The following talk gives a brief introduction to copulas and illustrates how copulas can be used to explore and model multi-variate processes. My copulatheque allows to interactively explore different copula families including one representation of a bivariate spatial copula. The slides provide as well a few R-code snippest on how to get started with copulas in R using the packages copula and spcopula.
Pasting the following line to your R-console prompt will install the latest version of the package spcopula:
The slides of the following introductive course on spatial copulas have been composed for an one week block course for Geoinformatics master and PhD students. All sections are accompanied with some exercises. Their solutions have so far only been implemented using the statistical programming language R with some additional packages (copula, spcopula, gstat, evd).
This is the first version of the course held in February 2011. Please, do not hesitate to contact me if you have questions, comments or found an error.
In chapter one I give some background theory on Probability Theory and Statistics including one section on Extreme Value Distributions.

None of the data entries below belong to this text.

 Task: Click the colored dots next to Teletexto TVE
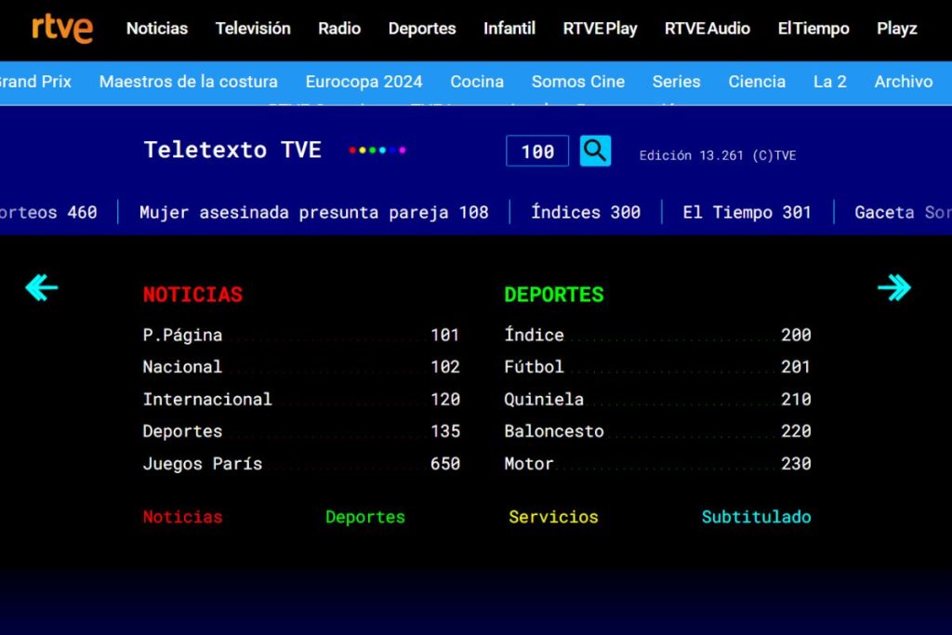(x=376, y=148)
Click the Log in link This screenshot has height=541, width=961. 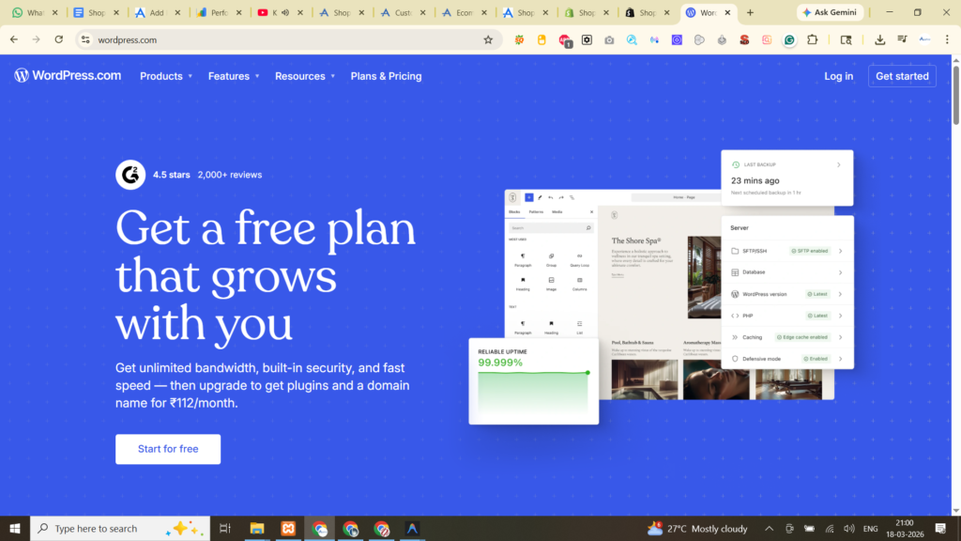(x=838, y=76)
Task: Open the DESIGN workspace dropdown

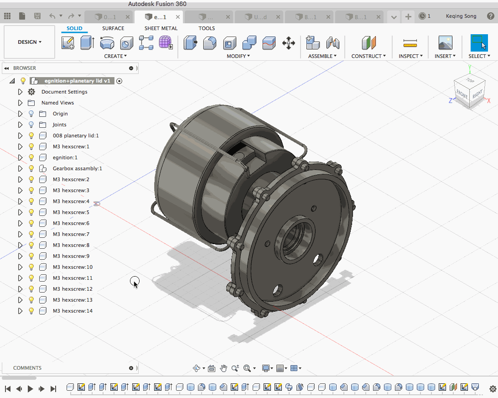Action: click(x=30, y=42)
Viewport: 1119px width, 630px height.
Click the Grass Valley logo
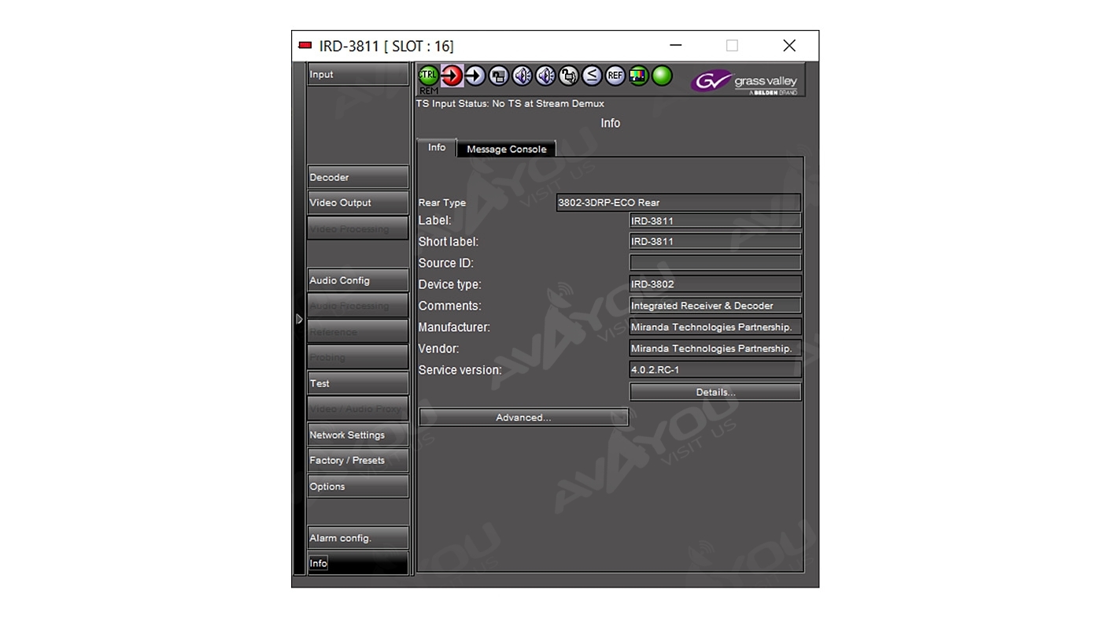pos(744,81)
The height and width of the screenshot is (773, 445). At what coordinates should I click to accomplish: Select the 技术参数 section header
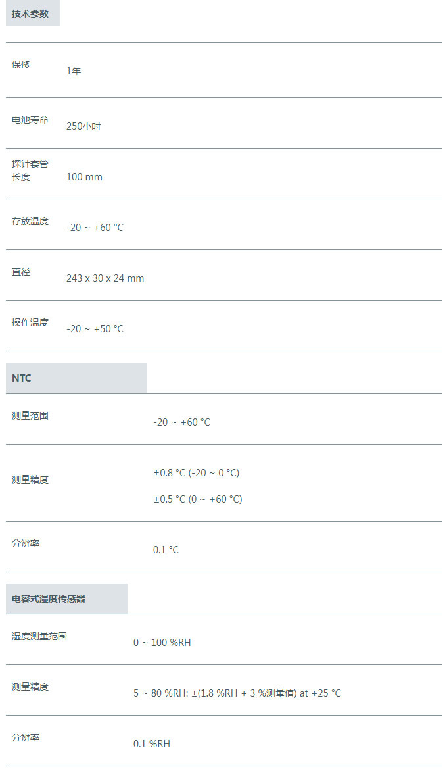[30, 14]
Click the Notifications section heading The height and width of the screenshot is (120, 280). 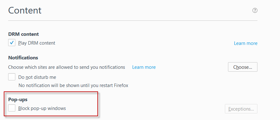click(x=23, y=58)

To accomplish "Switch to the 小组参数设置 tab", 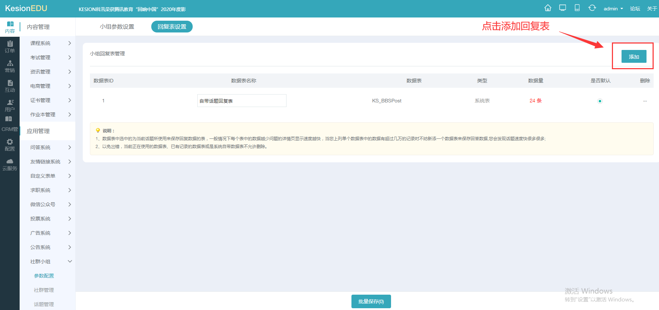I will click(x=117, y=27).
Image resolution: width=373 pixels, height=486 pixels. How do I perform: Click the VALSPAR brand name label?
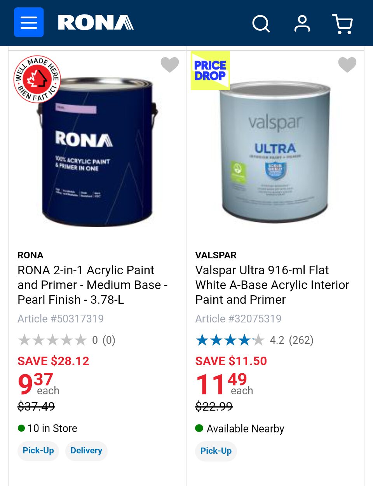pyautogui.click(x=216, y=255)
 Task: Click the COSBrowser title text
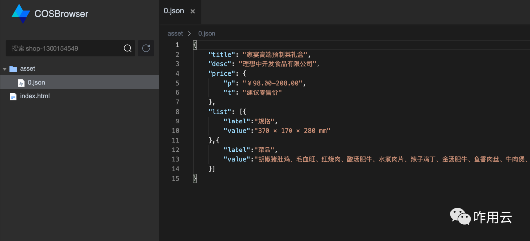[61, 14]
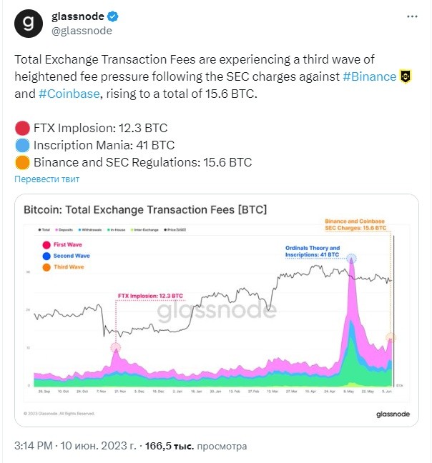The image size is (432, 463).
Task: Click the Ordinals Inscriptions 41 BTC peak marker
Action: pyautogui.click(x=351, y=259)
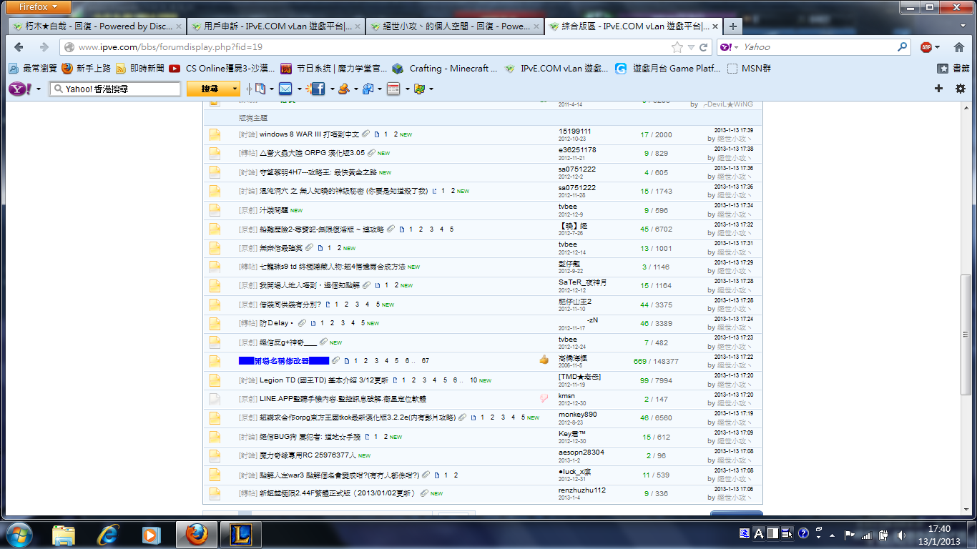Viewport: 977px width, 549px height.
Task: Open the 'Legion TD (國王TD) 基本介紹' thread
Action: pos(323,380)
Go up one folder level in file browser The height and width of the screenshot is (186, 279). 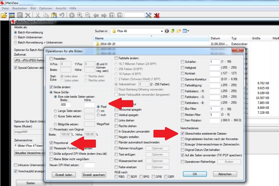coord(173,31)
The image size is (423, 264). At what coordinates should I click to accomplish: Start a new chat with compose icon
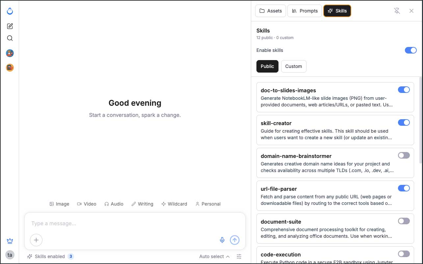coord(10,26)
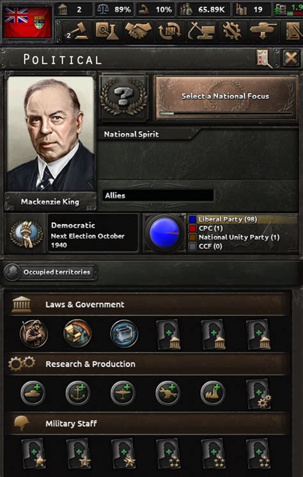The width and height of the screenshot is (303, 477).
Task: Click the Mackenzie King leader portrait
Action: point(51,134)
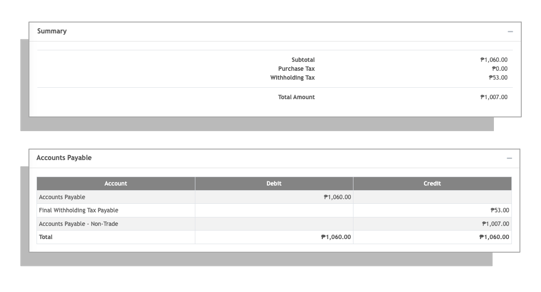Click the Accounts Payable panel header title
Image resolution: width=541 pixels, height=292 pixels.
[64, 158]
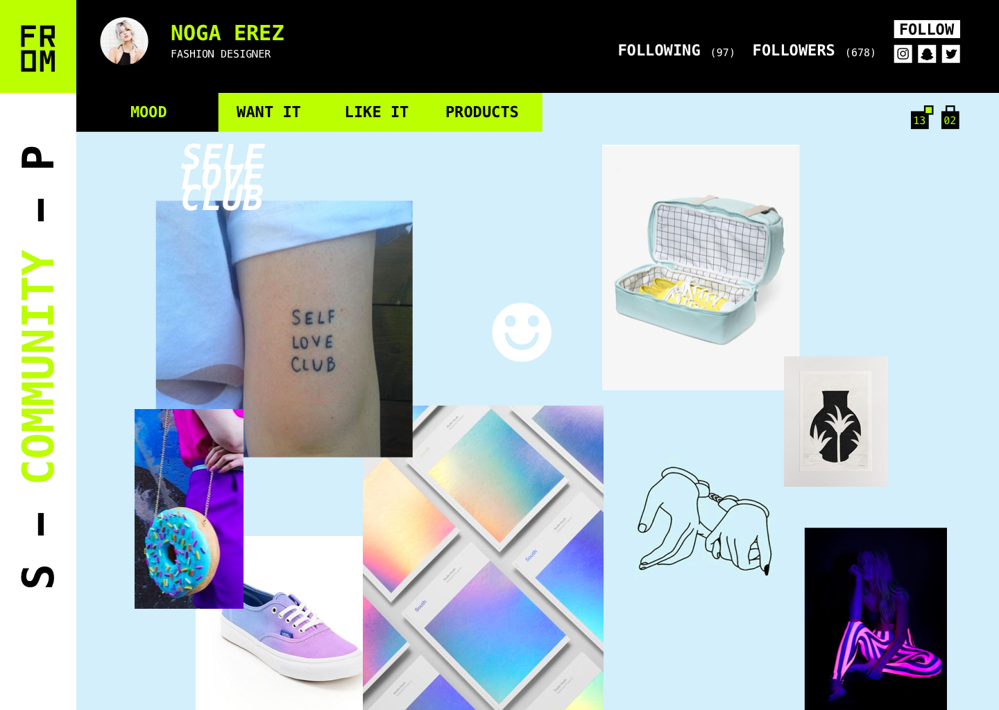
Task: Select COMMUNITY in the vertical sidebar
Action: [x=37, y=366]
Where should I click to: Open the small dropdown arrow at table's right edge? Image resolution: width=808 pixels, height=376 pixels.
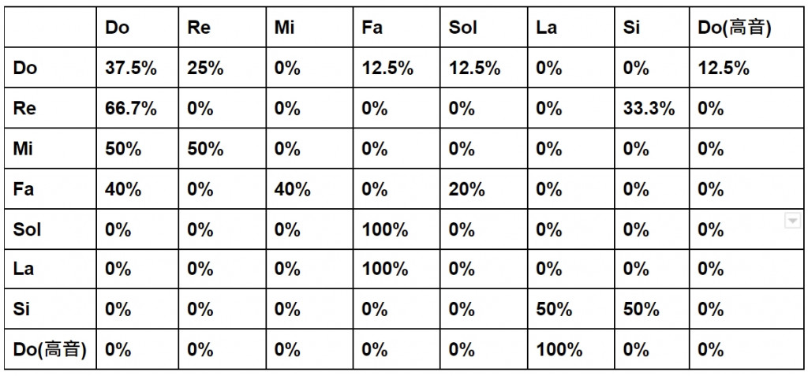click(x=792, y=222)
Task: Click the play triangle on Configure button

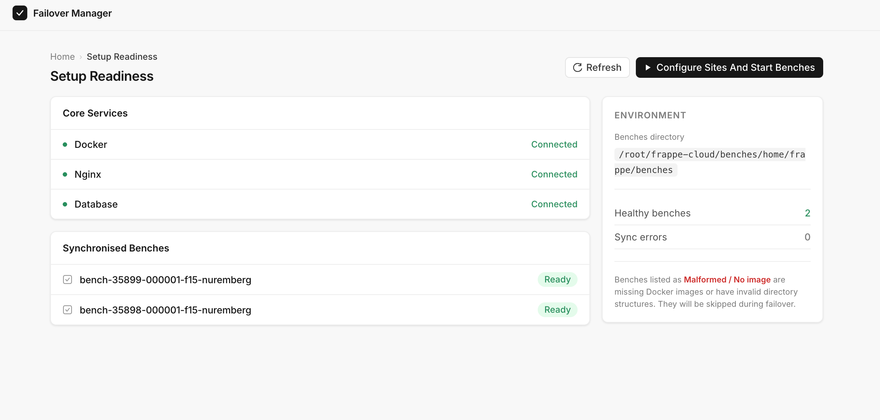Action: [x=648, y=67]
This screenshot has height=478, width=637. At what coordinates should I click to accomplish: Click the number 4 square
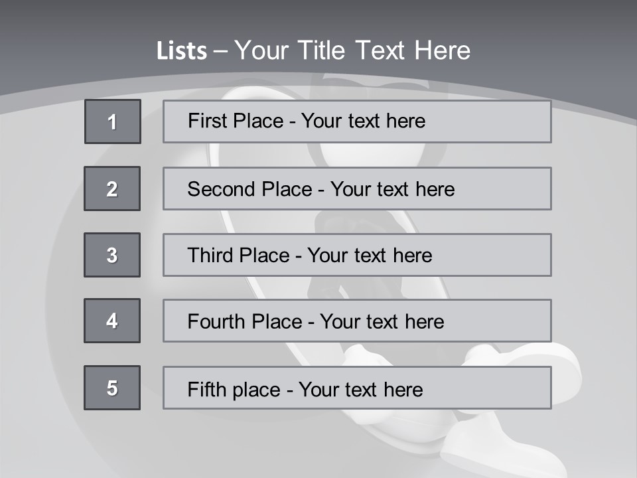112,321

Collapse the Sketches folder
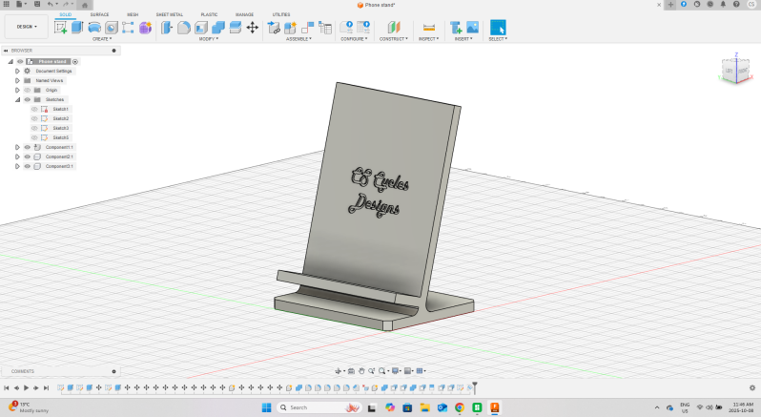click(17, 99)
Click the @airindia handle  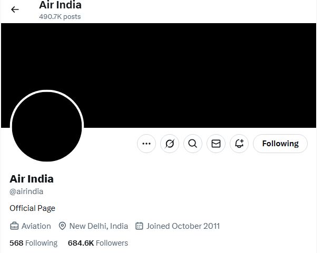tap(26, 192)
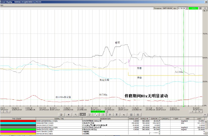Screen dimensions: 208x136
Task: Click the YL button in chart toolbar
Action: click(x=124, y=114)
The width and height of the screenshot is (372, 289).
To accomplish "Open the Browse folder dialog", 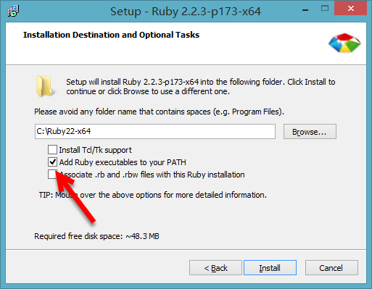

The second chapter briefly reviews the classical Co-Kriging and Indicator-Kriging approaches. Copulas can then be used to substitute the covariance matrix in Indicator-Kriging
An introduction to copulas and spatial copulas is given in chapter three. The definitions, some properties and estimation procedures can be found in these sections.
Chapter four introduces some possibilities on how to use copulas in the spatial domain.
Chapter five illustrates a small example from a case study conducted on the deforestation of the Brazilian Amazon. The results were presented on the GeoChange Research Symposium. The slides include some copulas suitable for zero-inflated data.